A Few of My Favorite Things—Bookshelves and Office Supplies

When I was a kid, I was a disorganized mess. I would throw things anywhere, often to never be found again. When it came time for locker clean-out in school people were amazed at how much could fit in one tiny locker. When I left for college it took my parents days to clean out my bedroom so that my brother could move in.

I can’t pinpoint when, but at some point, all that changed. Now, I keep an extremely organized house. I can find a document from any class I have taken in the past three years in minutes—in either hard or soft copy. After all those years of being the queen of clutter, I can no longer stand disorganization. Those that knew me in my younger years are shocked; I did a total turnaround.

And then we decided to get rid of my desk.

I had a great desk. It was huge, with a lot of drawers and a huge work area (five feet wide and two and a half feet deep). I loved that desk, and it got me through school. Unfortunately, it was too big for our small house and I really didn’t match anything. Pookie hated it. So, we made a deal. He would replace my desktop with a brand-new laptop of my choosing and we would get rid of the desk. I jumped at the opportunity.

So the plan was that I would work at the dining room table. I kept my desk chair and moved one of the matching chairs to our 2-month-old dining set. I had even more room to work. It was great—until I needed to use the table for actual dining.

I was so used to having everything close that it all sat around me on the table and on the ledge between the living room and dining room. It was disorganized. It drove me nuts!

Then I remembered that I still had the old desk stored in the garage. So, I told Pookie I couldn’t handle the disorganization any longer, and I needed it back. His face fell. It was like I crushed his dreams and stole his puppy. He was afraid to make eye contact, but did manage a whisper to ask if I would give him the weekend to come up with a better solution.

Being (somewhat) reasonable, I agreed. He searched the house for something that would help me to be better organized. When that failed, he resorted to the Internet, where he finally found the solution.

He bought a $20 bookcase that comes to the bottom of the ledge in the dining room. It sits next to my old desk chair, and contains all of my writing books, my pencil caddy, notebooks, four inbox trays, and a few sets of clear plastic drawers. It matches the furniture we already have (which I love), and it keeps me from needing the desk (which makes for a happy hubby). It looks like it was made for the room (and that wall).  It was perfect!

▶ _DATA PROVIDED_
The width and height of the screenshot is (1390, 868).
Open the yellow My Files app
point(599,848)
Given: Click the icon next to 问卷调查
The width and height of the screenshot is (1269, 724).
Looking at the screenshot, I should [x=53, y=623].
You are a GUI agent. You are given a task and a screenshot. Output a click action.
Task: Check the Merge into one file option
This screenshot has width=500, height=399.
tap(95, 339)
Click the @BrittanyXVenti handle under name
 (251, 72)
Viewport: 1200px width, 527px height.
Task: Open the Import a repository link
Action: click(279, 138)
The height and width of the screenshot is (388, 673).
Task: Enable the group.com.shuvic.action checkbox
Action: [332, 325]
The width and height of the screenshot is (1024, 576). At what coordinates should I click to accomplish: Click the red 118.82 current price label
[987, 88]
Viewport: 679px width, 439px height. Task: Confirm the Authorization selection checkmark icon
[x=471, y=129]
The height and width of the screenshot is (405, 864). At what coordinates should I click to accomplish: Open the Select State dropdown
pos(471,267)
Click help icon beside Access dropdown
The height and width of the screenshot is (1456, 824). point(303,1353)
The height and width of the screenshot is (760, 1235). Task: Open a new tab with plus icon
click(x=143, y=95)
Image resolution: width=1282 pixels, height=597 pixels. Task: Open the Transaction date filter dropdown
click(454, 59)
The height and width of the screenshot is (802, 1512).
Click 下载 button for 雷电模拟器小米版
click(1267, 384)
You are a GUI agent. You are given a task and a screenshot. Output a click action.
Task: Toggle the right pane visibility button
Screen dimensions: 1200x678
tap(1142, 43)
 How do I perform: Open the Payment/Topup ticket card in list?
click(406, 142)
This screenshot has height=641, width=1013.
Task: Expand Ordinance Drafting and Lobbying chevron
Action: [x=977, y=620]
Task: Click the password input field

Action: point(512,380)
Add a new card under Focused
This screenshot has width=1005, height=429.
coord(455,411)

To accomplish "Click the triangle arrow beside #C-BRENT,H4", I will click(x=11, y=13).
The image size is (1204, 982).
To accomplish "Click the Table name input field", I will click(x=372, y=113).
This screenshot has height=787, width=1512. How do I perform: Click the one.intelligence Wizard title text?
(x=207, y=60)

▶ _REQUIRED ACTIONS_
1. Summarize the post about bookshelves and office supplies in two sentences.
2. Repeat the part of the post about bookshelves and office supplies that begins at the words "I had a great" and stops after "at the opportunity.".
The items have no connection to the post about bookshelves and office supplies.

▶ _ANSWERS TO THE EXERCISE_
1. The writer was extremely disorganized as a child but now keeps a very organized house, and struggled with clutter after trading a large desk for a new laptop and working at the dining room table. When the writer asked for the desk back, Pookie found a $20 bookcase online that holds the writer's supplies, matches the existing furniture, and keeps the desk unnecessary.

2.
I had a great desk. It was huge, with a lot of drawers and a huge work area (five feet wide and two and a half feet deep). I loved that desk, and it got me through school. Unfortunately, it was too big for our small house and I really didn’t match anything. Pookie hated it. So, we made a deal. He would replace my desktop with a brand-new laptop of my choosing and we would get rid of the desk. I jumped at the opportunity.